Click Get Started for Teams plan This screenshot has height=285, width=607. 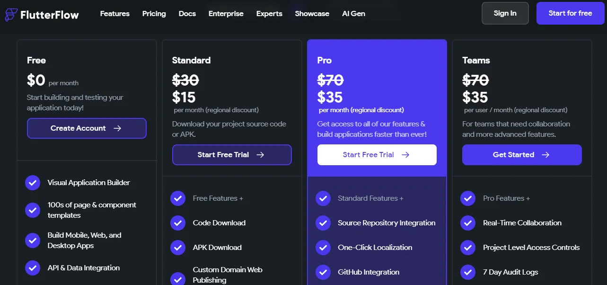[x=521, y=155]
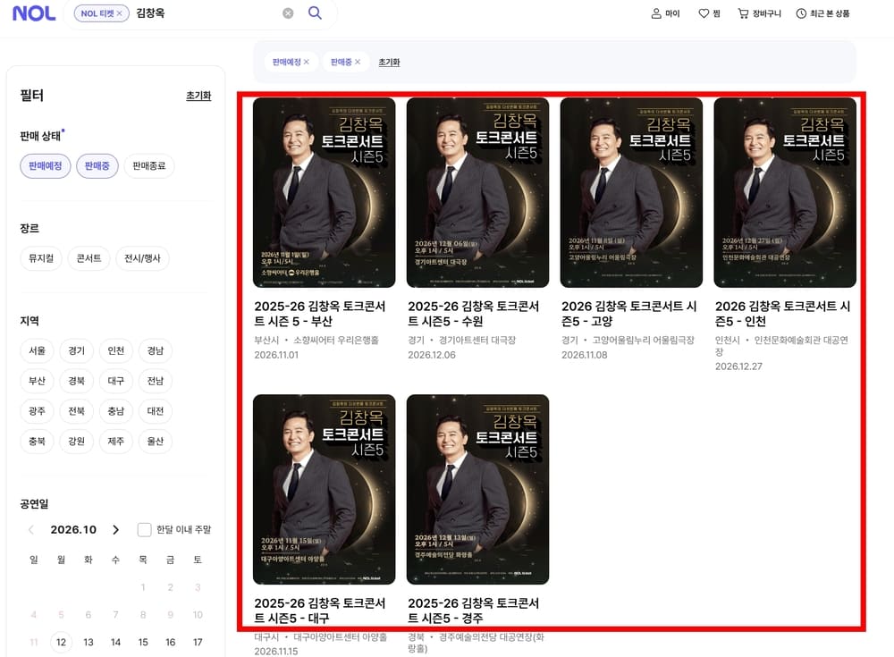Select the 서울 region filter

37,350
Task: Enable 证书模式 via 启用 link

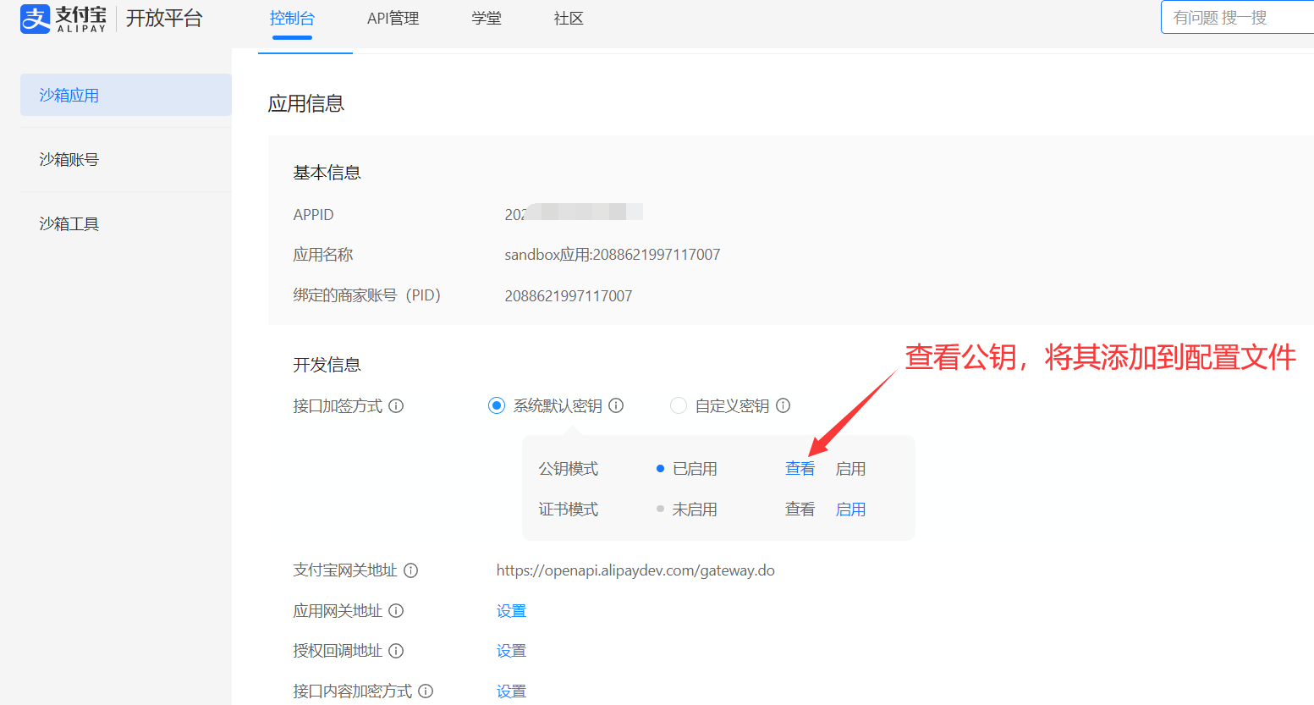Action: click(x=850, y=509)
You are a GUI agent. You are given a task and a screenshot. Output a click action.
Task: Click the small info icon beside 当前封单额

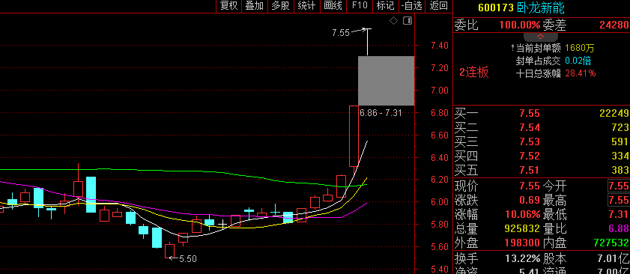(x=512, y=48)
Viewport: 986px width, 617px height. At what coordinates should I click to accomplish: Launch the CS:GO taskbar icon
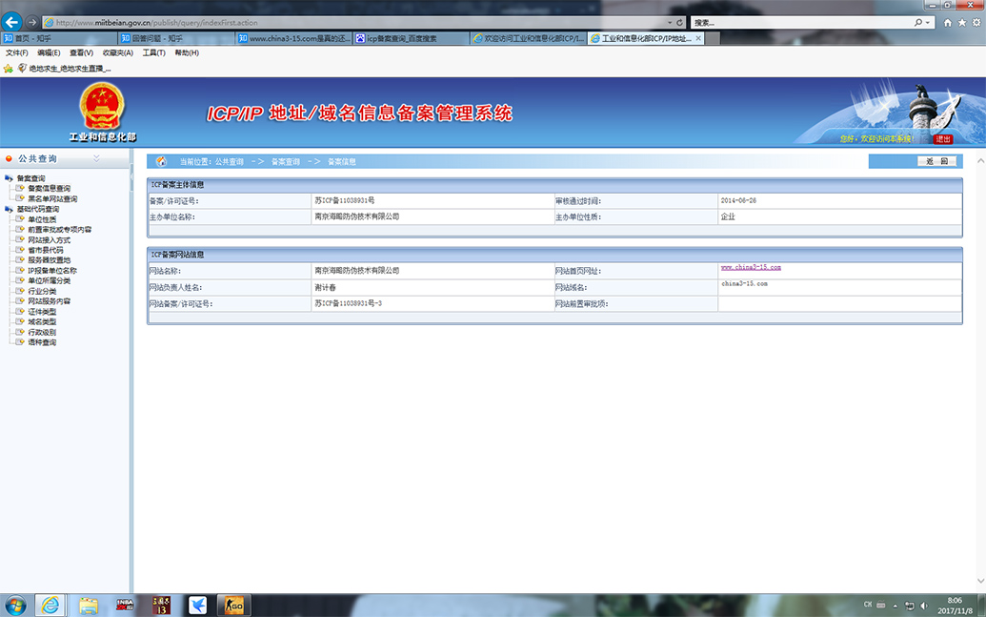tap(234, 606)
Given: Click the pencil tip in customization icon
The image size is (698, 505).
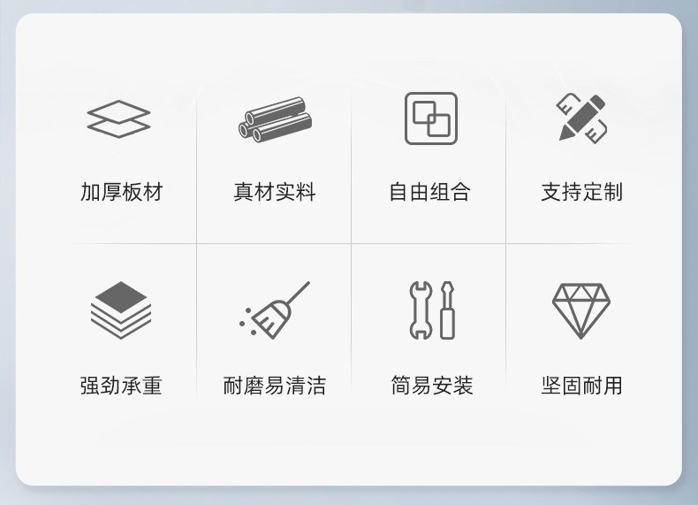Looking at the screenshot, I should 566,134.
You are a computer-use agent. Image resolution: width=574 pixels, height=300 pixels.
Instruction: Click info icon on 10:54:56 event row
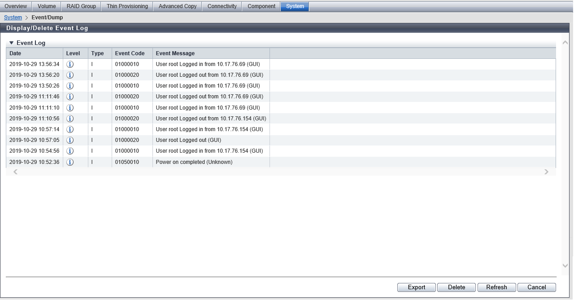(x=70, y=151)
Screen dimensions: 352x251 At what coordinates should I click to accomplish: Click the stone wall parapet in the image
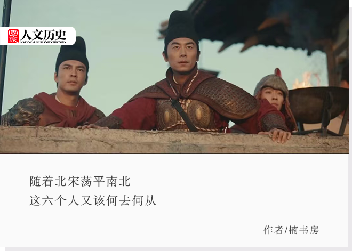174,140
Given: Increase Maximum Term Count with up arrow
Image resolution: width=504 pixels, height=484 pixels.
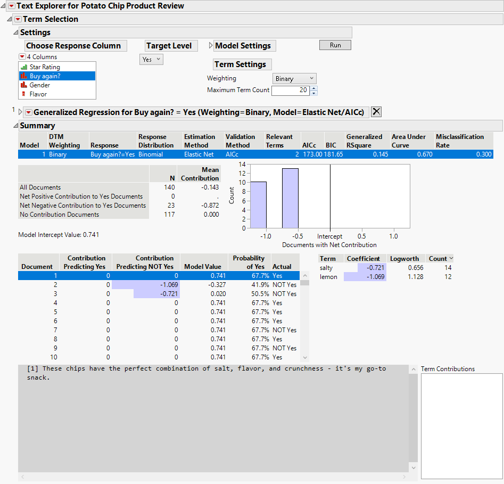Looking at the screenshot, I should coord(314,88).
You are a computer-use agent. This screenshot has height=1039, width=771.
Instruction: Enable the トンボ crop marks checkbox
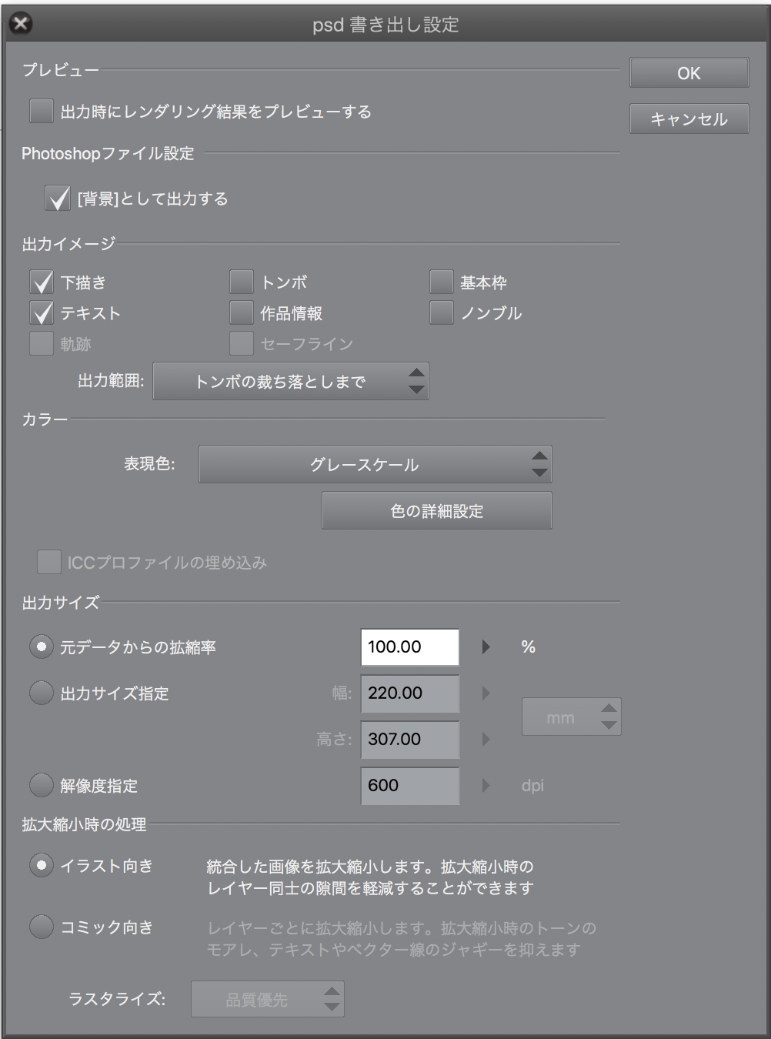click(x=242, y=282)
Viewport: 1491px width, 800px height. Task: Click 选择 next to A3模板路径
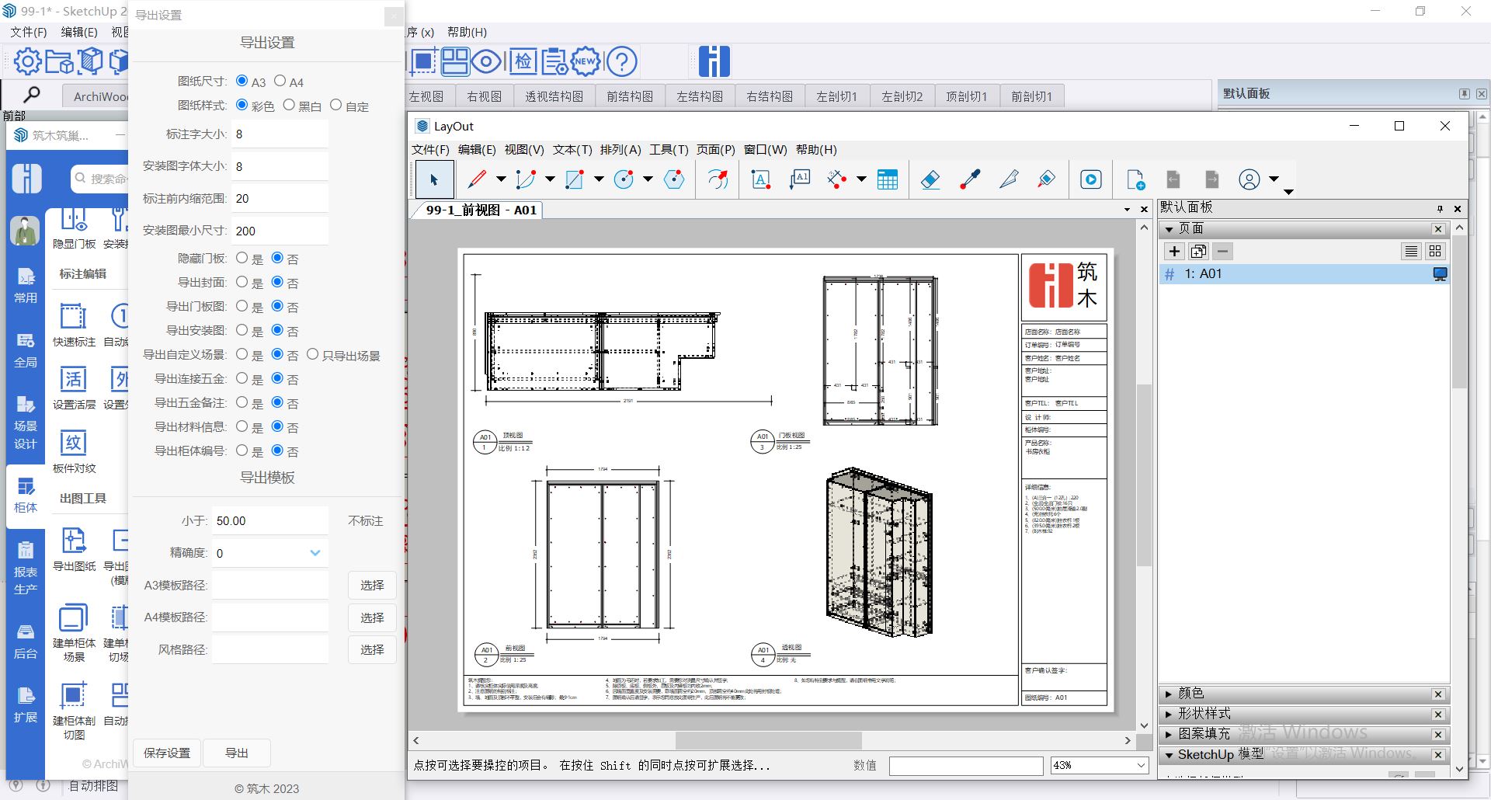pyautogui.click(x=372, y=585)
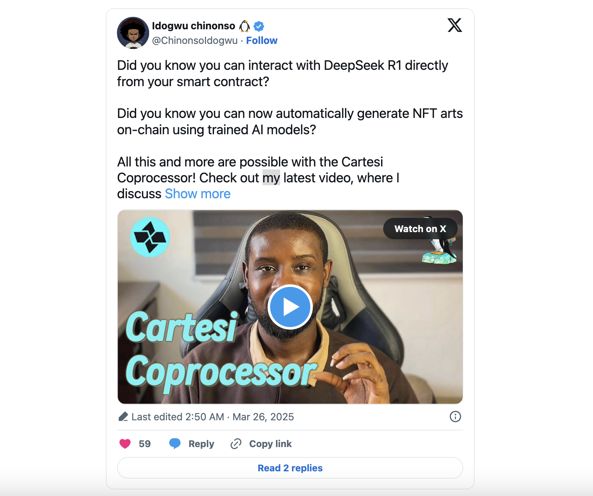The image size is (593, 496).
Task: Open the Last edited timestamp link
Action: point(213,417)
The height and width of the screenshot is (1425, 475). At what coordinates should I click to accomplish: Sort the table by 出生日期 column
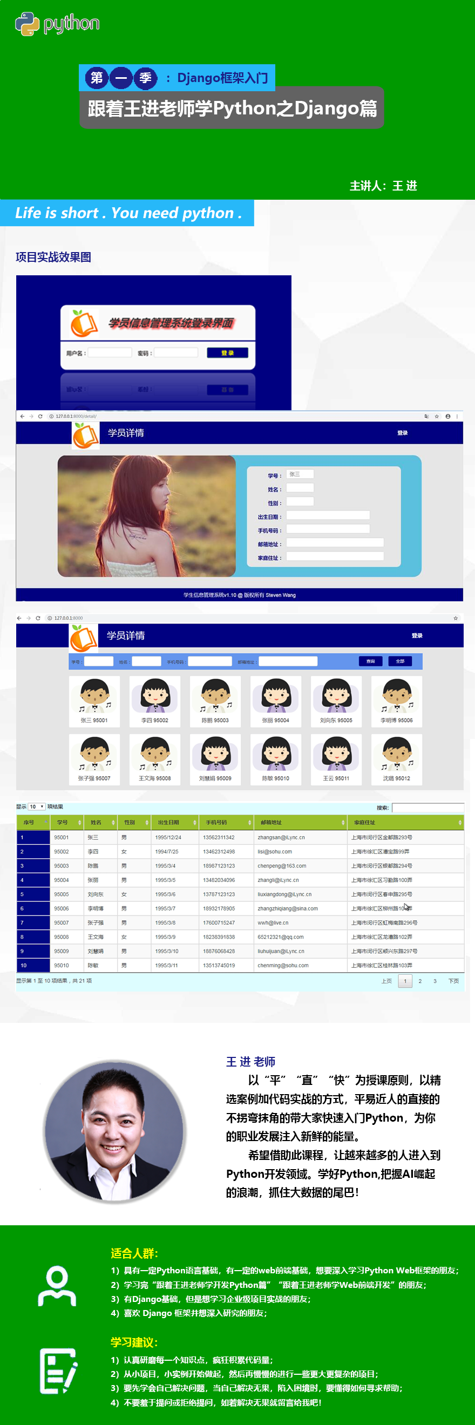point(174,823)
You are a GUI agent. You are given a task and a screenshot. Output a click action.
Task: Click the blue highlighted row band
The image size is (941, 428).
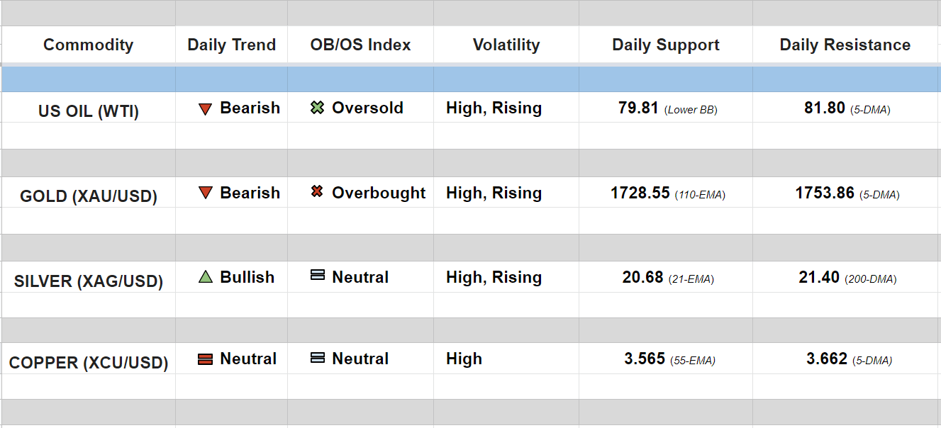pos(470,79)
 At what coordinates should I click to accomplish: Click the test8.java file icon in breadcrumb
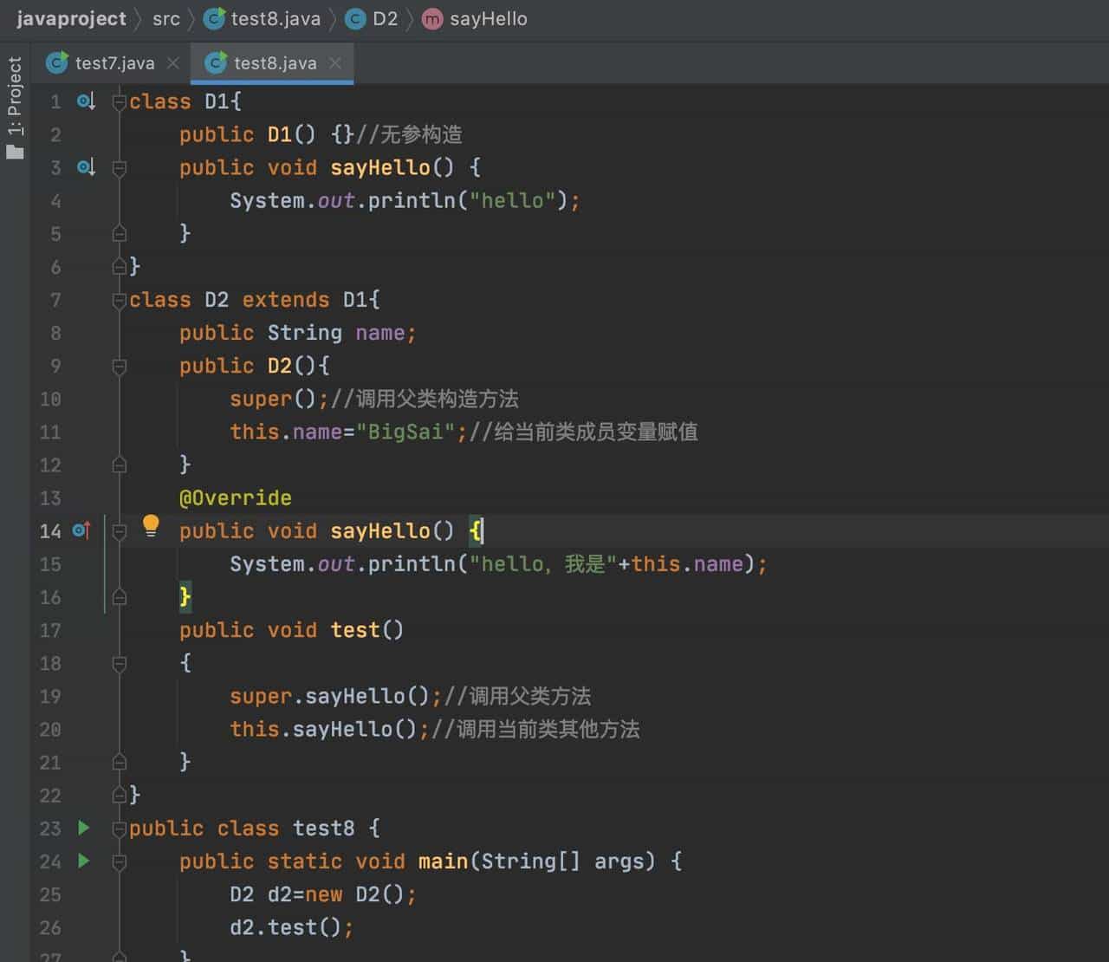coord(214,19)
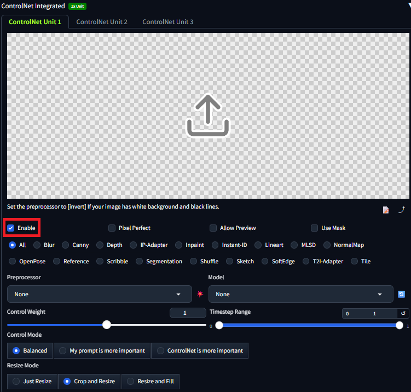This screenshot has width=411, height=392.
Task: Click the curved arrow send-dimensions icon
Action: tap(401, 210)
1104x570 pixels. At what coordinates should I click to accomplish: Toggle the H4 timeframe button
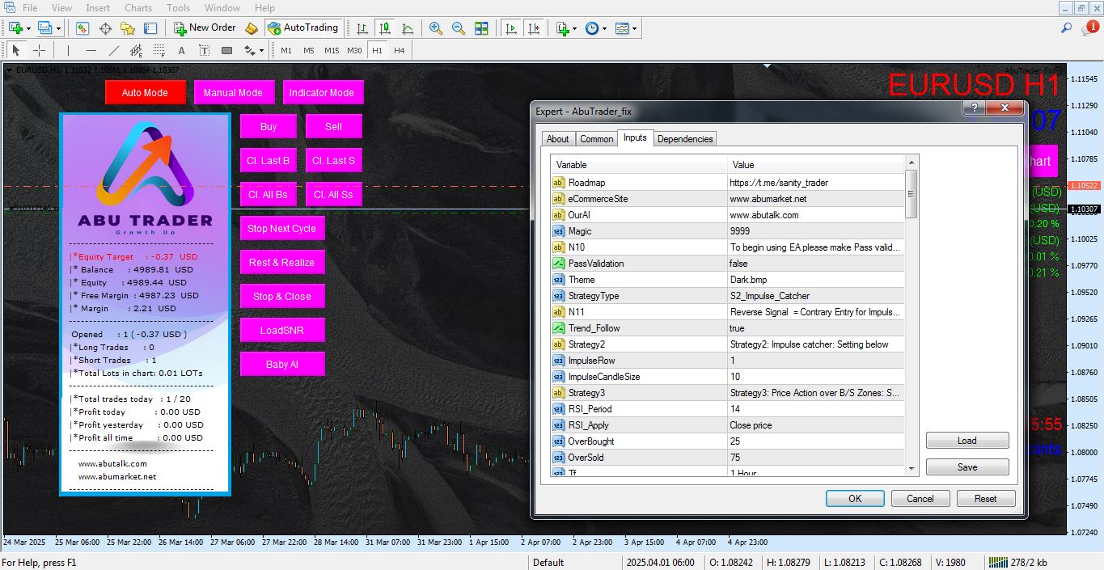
____
* _What to work on_
Only the lines from the one containing "The height and" through the end of the listing above should be reproduced, exactly as they stand. Leave the pictures out.

* _Result for this exercise_
The height and width of the screenshot is (1425, 475). At what coordinates should I click to accomplish: Sort the table by 出生日期 column
point(174,823)
You are a GUI agent. You are given a task and a screenshot. Output a click action.
Task: Click the blue highlighted row band
The image size is (941, 428).
pos(470,79)
 At what coordinates should I click to accomplish: Click the test8.java file icon in breadcrumb
coord(214,19)
This screenshot has width=411, height=392.
Task: Click the curved arrow send-dimensions icon
Action: tap(401, 210)
1104x570 pixels. At what coordinates should I click to accomplish: Toggle the H4 timeframe button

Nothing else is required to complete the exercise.